Experience API: What Does It Mean For You?

Experience API: What Does It Mean For You?
Summary: Find out how experience API can be used to track learning across devices and beyond courses.

How To Use Experience API

What’s the difference between Experience API and SCORM?

SCORM is a technical green light, that allows any SCORM LMS’ to play SCORM e-learning courses. It also does some high level tracking, such as time lapsed, score, completion rate, pass/ fail rate. It sounds quite basic, but it’s only in recent times that we have needed much more than that - we were still producing e-learning for one screen size and one device type just a few years ago.

Experience API (or Tin Can/ xAPI) is the new standard of tracking, which takes e-learning reporting from black and white to HD. Think tracking all devices, across an entire blend, tracking basically anything you need to. With experience API, we can build courses around the fact we want to track something, with so much more data available to help us determine the true effectiveness of a course. Experience API has the ability to inform strategic decisions and show us what people know (and more importantly, what they don’t), while transforming learning design.

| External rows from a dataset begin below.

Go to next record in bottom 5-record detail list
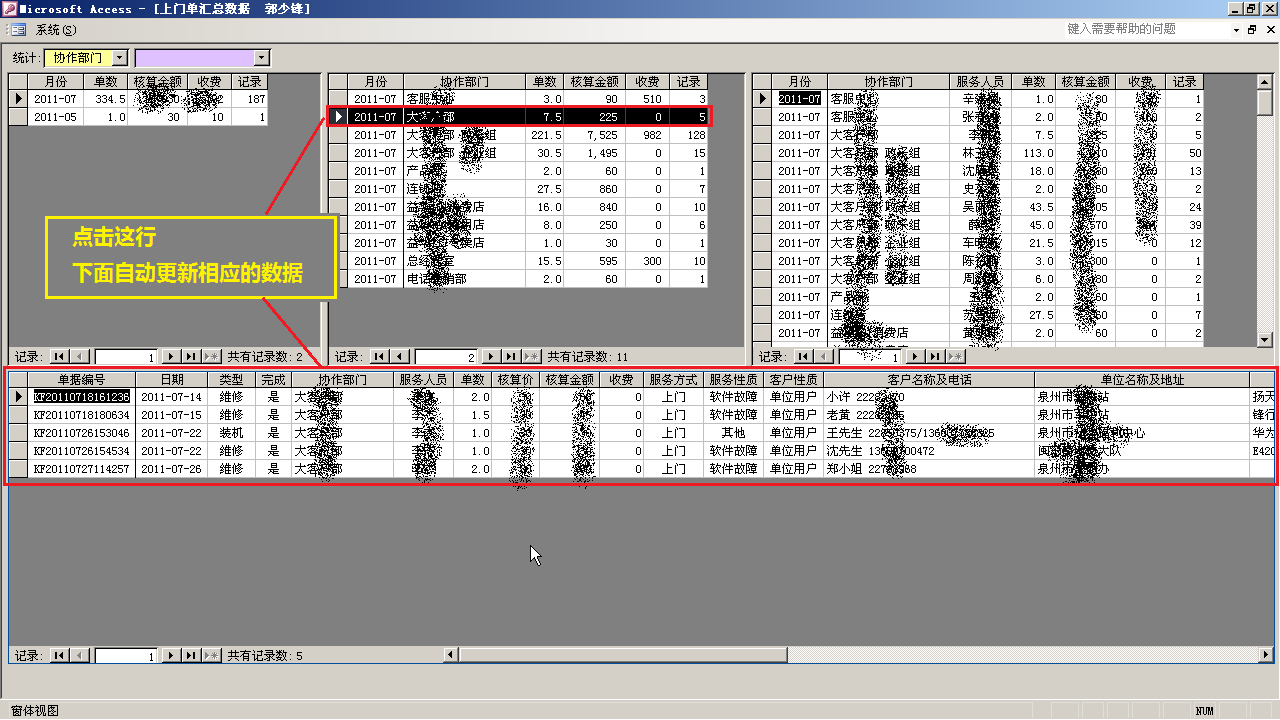 (171, 656)
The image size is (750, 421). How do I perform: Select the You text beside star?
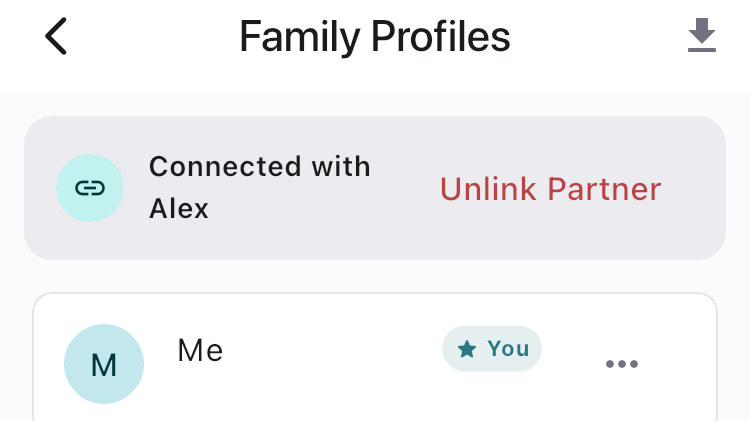508,349
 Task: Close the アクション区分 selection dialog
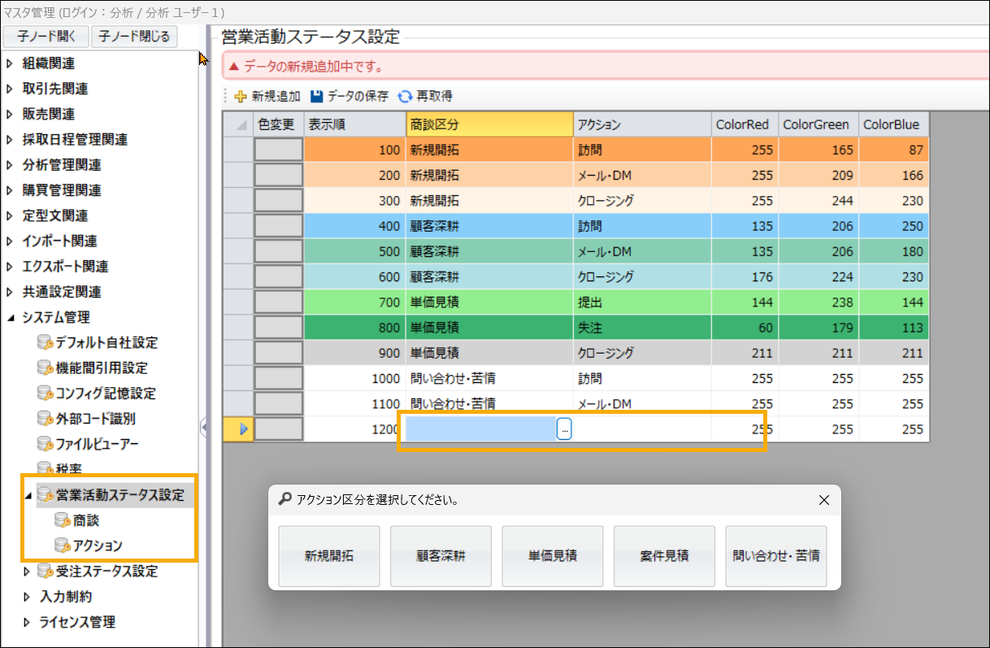[x=824, y=500]
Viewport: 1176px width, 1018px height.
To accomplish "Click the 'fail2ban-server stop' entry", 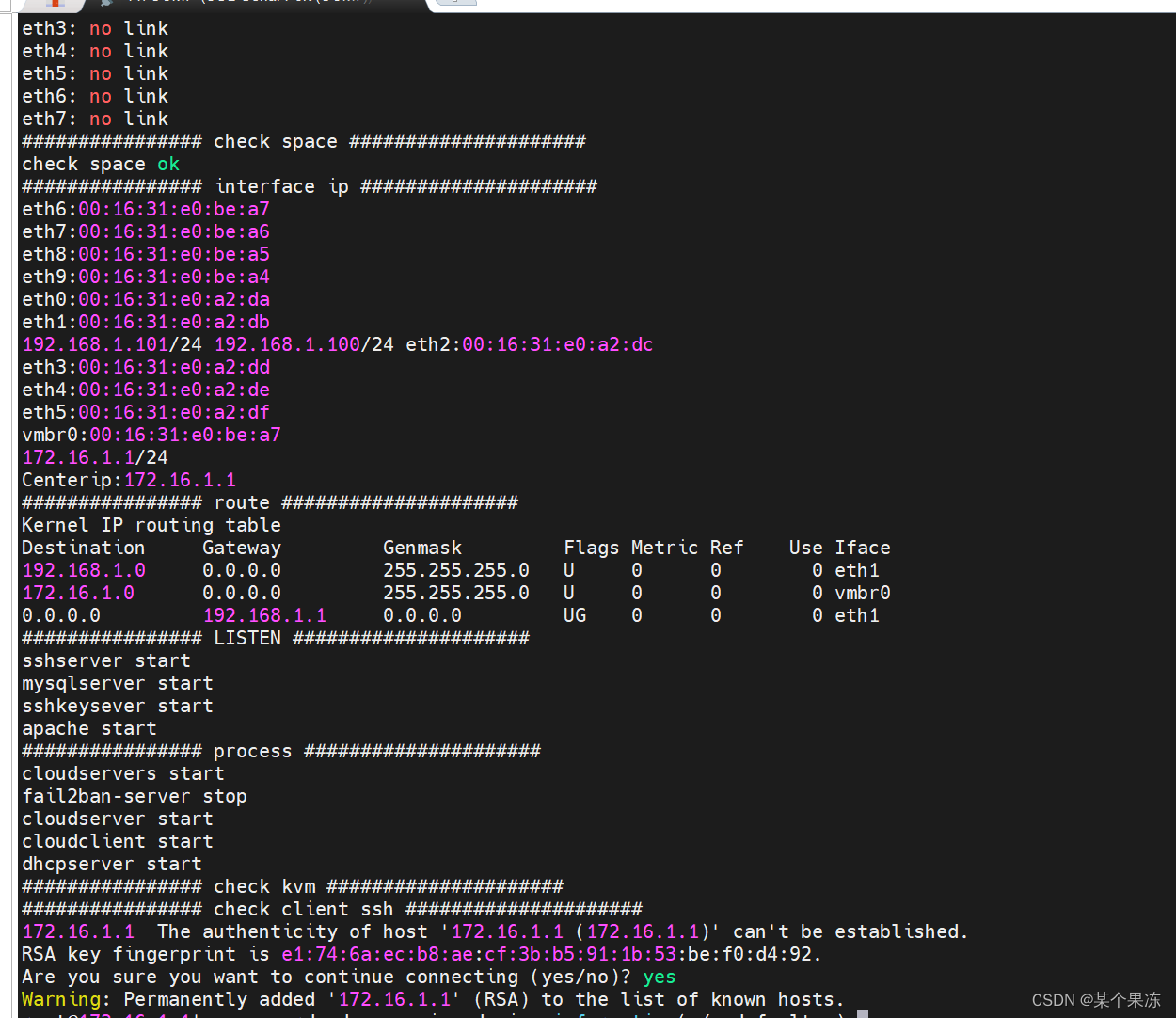I will tap(134, 796).
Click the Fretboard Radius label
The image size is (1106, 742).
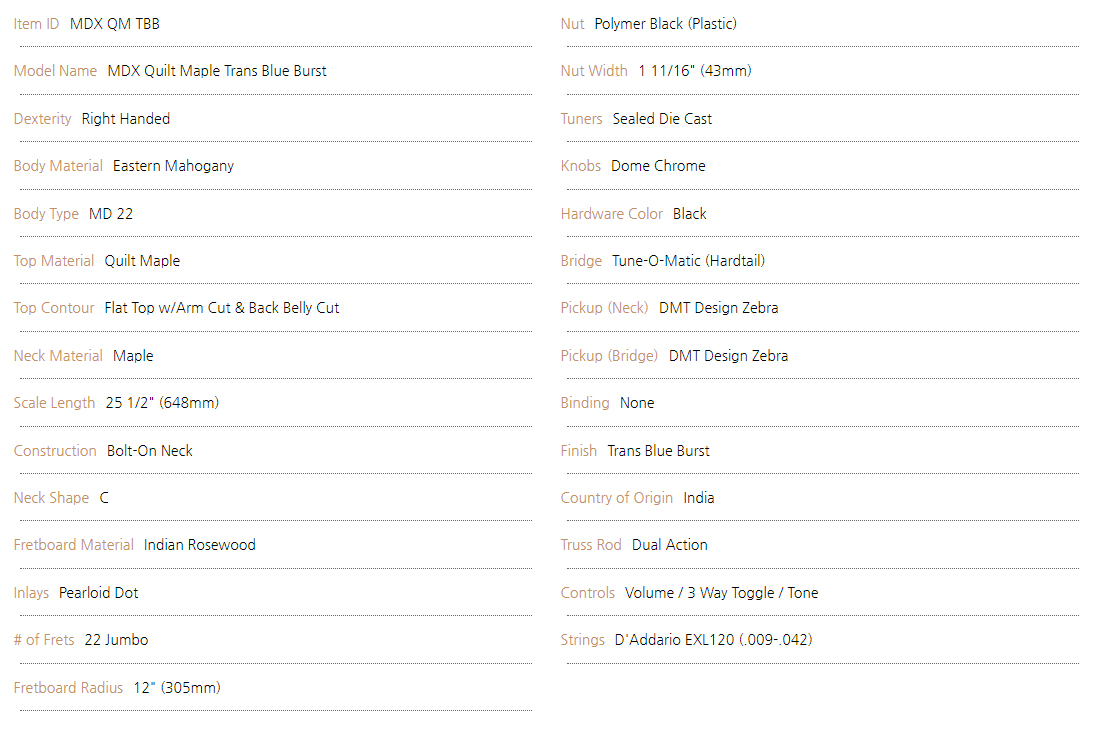(x=68, y=688)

Experience API tracking across devices

Unlike SCORM, experience API was designed with mobile in mind, making it easier than ever to track learning across all devices. It allows for a single learning activity to be tracked across multiple devices as standard, allowing you to see when learners switched from smartphone to desktop. Experience API allows us to think outside of the restraints we’ve become all the more used to with SCORM. There are many scenarios which require learners to visit physical locations; speak to real colleagues; scan equipment; capture photo and video and much more. Experience API is about capturing the whole experience.

Tracking activities with experience API

If you’re used to tracking SCORM, it’s difficult to imagine a world where reading an online article or chatting to a colleague can contribute to reporting. Of course, it’s obvious that learners will always take to the internet and those around them for support, but we are used to thinking in such a linear fashion that it’s refreshing to consider that we can analyze the full picture of learning and development.

Experience API reports in a similar fashion to a social site. Mike liked a picture, posted a link or retweeted a tweet. These streams tell a story of what we’ve been doing. When it comes to learning, the sequencing of events can be really interesting. For example, if you see that a lot of learners are failing, speaking to a colleague, watching a YouTube video and then passing, you can begin to see exactly how staff are working to improve their performance.

Learning analytics

There are a lot of reasons why organizations are yet to make the jump to experience API, but while we’re awaiting mass uptake, learning analytics remain a fairly overlooked aspect of learning technologies. Experience API gives us so much data that we can not only begin to easily understand the effectiveness of a course, but we can use it to focus future initiatives. This can mark the end of a course for the sake of a course - using data effectively allows us to target and then retarget weaknesses.

It’s great to consider that experience API will allow us to fully understand the 70% of learning which takes place outside of formal learning environments. Of course, there’s still a clear role of the course and the LMS, but in order to stay relevant, both must become a part in the larger learning network - we can’t provide better learning and development by simply building more and more courses and adding them to a library.

Experience API on the ground

As demand for experience API grows, so will the demand for truly multi-device courses and native apps, as more complex interactions are tracked to benefit personal development. Highly customized reporting will require the input of a developer to build tracking and reporting tools, but you’re not going to want people taking pictures, tweeting and wandering around with every course.